▶ GIVEN RECORDS
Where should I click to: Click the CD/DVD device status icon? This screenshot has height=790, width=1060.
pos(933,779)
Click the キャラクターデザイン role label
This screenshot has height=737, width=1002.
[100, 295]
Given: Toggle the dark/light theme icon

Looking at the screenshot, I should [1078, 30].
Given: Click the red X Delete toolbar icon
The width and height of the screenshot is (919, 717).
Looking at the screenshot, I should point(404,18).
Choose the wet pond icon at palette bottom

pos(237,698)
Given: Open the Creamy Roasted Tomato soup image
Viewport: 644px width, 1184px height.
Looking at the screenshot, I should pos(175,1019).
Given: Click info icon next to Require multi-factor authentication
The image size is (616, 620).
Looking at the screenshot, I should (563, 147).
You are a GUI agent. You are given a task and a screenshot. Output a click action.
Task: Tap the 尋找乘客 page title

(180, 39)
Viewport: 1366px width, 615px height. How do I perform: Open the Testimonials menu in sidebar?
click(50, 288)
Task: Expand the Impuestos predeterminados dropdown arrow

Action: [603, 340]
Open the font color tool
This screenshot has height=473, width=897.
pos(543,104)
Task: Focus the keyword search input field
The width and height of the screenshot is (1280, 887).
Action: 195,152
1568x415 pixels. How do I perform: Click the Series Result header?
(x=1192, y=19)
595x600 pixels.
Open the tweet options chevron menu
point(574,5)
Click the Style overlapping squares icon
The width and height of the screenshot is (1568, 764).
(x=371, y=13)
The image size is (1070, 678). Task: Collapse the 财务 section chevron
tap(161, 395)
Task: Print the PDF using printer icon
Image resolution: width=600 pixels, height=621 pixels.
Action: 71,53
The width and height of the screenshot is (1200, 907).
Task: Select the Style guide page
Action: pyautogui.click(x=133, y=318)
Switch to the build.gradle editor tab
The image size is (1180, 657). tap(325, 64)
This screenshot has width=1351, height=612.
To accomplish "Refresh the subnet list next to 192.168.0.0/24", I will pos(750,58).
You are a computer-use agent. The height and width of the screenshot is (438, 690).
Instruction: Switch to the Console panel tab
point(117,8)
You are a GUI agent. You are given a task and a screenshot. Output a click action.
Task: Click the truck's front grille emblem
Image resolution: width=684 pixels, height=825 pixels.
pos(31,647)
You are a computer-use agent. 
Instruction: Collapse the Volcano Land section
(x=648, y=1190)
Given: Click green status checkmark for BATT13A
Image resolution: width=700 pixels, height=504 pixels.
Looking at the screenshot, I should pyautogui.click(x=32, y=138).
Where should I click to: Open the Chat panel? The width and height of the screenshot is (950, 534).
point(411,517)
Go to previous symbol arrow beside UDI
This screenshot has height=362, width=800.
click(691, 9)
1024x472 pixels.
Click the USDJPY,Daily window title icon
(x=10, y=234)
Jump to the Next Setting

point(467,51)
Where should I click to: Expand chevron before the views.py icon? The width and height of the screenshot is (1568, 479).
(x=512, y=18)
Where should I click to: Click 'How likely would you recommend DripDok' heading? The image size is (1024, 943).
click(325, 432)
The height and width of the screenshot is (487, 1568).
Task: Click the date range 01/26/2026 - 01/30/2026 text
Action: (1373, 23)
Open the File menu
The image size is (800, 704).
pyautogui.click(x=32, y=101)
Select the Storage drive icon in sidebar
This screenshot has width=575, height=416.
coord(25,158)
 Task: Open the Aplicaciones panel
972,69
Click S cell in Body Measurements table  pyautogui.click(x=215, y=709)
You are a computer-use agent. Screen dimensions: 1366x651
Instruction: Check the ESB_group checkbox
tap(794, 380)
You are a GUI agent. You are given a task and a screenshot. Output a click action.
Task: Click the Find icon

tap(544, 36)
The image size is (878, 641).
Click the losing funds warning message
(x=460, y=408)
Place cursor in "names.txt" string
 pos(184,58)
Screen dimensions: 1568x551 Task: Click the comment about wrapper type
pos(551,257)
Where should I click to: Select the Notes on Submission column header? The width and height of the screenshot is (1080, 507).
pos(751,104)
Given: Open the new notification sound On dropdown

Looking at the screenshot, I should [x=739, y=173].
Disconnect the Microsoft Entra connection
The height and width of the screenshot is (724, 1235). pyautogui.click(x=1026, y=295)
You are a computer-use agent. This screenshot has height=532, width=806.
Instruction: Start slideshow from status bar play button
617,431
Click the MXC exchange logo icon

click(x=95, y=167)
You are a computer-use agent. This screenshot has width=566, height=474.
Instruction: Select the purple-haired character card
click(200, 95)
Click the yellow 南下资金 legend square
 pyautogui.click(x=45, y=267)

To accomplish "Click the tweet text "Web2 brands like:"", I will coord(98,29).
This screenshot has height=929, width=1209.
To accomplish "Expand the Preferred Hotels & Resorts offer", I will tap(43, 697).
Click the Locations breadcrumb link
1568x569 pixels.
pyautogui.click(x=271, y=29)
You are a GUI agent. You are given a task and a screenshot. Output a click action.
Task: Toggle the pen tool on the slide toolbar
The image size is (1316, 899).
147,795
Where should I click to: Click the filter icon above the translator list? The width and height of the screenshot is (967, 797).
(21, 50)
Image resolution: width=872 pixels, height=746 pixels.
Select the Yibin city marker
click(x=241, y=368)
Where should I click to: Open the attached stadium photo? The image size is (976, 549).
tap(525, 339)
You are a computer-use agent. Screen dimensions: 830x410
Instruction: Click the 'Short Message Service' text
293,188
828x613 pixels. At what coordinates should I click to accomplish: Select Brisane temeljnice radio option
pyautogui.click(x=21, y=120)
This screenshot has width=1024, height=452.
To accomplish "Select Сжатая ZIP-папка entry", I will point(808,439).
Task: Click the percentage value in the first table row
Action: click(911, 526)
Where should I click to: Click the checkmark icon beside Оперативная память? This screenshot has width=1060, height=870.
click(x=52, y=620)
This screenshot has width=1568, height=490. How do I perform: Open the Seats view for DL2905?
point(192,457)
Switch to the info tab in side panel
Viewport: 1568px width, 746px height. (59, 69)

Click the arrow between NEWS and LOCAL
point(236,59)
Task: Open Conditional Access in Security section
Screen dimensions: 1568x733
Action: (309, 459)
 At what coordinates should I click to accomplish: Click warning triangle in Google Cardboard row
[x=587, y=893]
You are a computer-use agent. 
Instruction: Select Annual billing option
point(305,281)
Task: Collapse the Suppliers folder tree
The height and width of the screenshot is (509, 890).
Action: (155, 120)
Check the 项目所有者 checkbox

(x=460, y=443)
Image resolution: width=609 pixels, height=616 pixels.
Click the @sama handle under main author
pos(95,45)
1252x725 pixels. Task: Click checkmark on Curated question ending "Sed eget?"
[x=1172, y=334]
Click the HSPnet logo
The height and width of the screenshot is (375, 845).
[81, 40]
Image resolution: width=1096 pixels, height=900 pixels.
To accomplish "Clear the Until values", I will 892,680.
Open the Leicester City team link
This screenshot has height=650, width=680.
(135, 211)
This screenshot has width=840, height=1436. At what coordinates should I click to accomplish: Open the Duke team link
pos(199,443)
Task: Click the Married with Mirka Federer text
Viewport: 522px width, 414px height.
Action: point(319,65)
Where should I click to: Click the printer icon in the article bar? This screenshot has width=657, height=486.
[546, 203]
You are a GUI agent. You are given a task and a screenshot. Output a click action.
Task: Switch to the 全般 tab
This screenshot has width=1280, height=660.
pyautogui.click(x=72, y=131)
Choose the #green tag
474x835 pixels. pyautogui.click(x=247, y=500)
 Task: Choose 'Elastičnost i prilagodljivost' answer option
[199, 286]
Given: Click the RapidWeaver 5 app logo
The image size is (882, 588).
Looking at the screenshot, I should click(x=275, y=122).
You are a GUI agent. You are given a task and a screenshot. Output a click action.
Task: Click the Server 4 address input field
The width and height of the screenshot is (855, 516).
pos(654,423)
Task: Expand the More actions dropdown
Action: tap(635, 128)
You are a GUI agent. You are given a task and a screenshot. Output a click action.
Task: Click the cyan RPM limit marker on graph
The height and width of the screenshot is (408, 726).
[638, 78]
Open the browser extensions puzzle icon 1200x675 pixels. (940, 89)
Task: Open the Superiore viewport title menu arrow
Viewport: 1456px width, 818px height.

▶ WHAT THE EXERCISE ASKS
Only lines that contain "field" are needed, so copy each of them from the data.

▶ ANSWER SECTION
Task: Focus the keyword search input field
Task: Click the Server 4 address input field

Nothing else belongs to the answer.